Two coupes that had already been started were allowed to continue. This was in no way contradictory to the election policy and would have amounted to a theft from the mills that had already contracted for the timber. Glad that you admit my figure was correct though.
Nobody’s quite sure why the areas are worth protection – that’s a matter you’d have to ask EEG and the like – no one’s saying this is a rational decision.
Of course it’s not “protected” until it’s inside the National Parks Act, but your criteria is entirely unreasonable. If you wanted the areas all to be inside a National Park by now you have never been near how these things work – it’s a bit more complicated than you seem to think. They all need to be surveyed to begin with.
The Great Alpine NP (Snowy link) will be delivered with the other parts of the policy.
Fire is managed in a tenure blind manner – it is just as likely to be burned in the future when it’s a national park as it was last autumn as State forest. Of course you’ll criticise DSE if it goes up in a bushfire – bushfires being the only threat to old growth that there is – since, apart from the impact of fire, the area of old growth in Victoria is increasing.
You’re being mischievous with the transport activities too.

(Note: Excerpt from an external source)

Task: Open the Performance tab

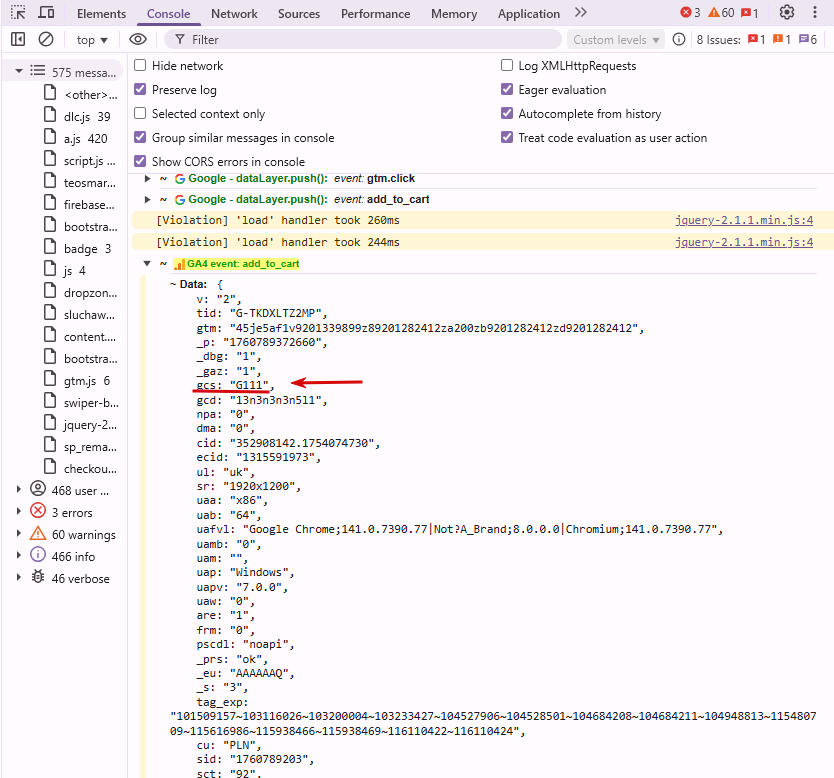Action: [x=374, y=14]
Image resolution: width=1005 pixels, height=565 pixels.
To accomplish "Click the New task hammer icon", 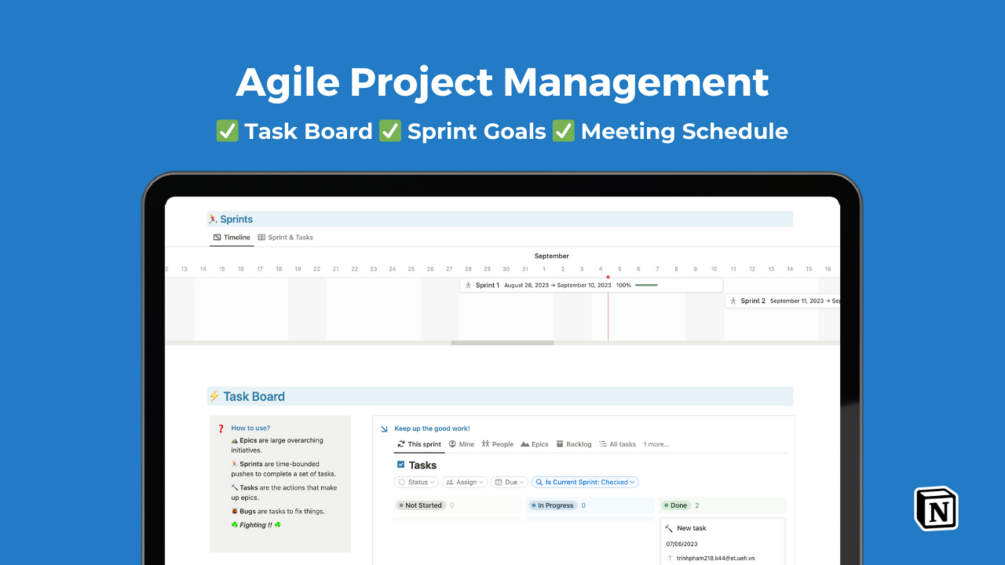I will [x=669, y=528].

· $1.4 billion for new bus services, creating a cross-town transport network for Melbourne and more frequent and late night services;
· $2.9 billion to substantially boost rail capacity and pave the way for future extensions, including funding for new rail lines, more trains and drivers, and extra peak, shoulder peak, and late night services;
· $338.6 million for three new outer suburban train stations, 5000 new park and ride spaces, upgrades to seven suburban stations, and intermodal interchanges;
· $750 million for rail safety, including the replacement of ageing communications and technology systems;
· $510 million for new and improved public transport in Provincial Victoria;
· $577 million for new trams, extended services, and programs to give trams priority on the road network;
· $420 million to make transport more accessible and easier to use, including free travel for seniors on Sundays, a major boost for bike paths, reform of the taxi industry, extension of the TravelSmart program, and major investment in improving access for people with disabilities; and
· $42.2 million towards land reservations for future transport links.
Hmmn. You are saying – “its protected but we logged it anyway”. This is clearly inconsistent.
About 7% of the Forest Alliance proposal was delivered. Hardly a good outcome for the forests – clearly the loggers & woodchippers hold sway with Government policy. They confirmed this by endorsing the outcome.
I don’t pretend to understand the labyrinthine backroom deals Labor cuts with NAFI, VAFI, the CFMEU and the foreign owned export woodchip companies. So much for “government transparency”.
Another furphy. They have been surveyed many times. Check out the DSE Forest Explorer. All the data you could possible need is there. Google maps shows some interesting shots of logged forests too.
You are correct on this one, its blind indeed. Burning wet forests converts them to dry ones, and burning every year accelerates this process.
The threat to old growth forest is clear felling, mainly for woodchips, not fire. Where are your figures for “old growth increasing”? This is ludicrous, with continued logging it is quite clearly DECREASING.
If you want to see how sketchy the new reserves and link (still not proclaimed) are, and see some photos of unprotected old growth, read this report [link].
On tranport activities – show me any evidence of any plans for any new train lines in Melbourne. And its going to take 6 months to buy some new trains that should have been bought a year ago.
Contrast this with $4b on EastLink in progress, and a figure floated of $8b for the East West Tunnel link we don’t even need.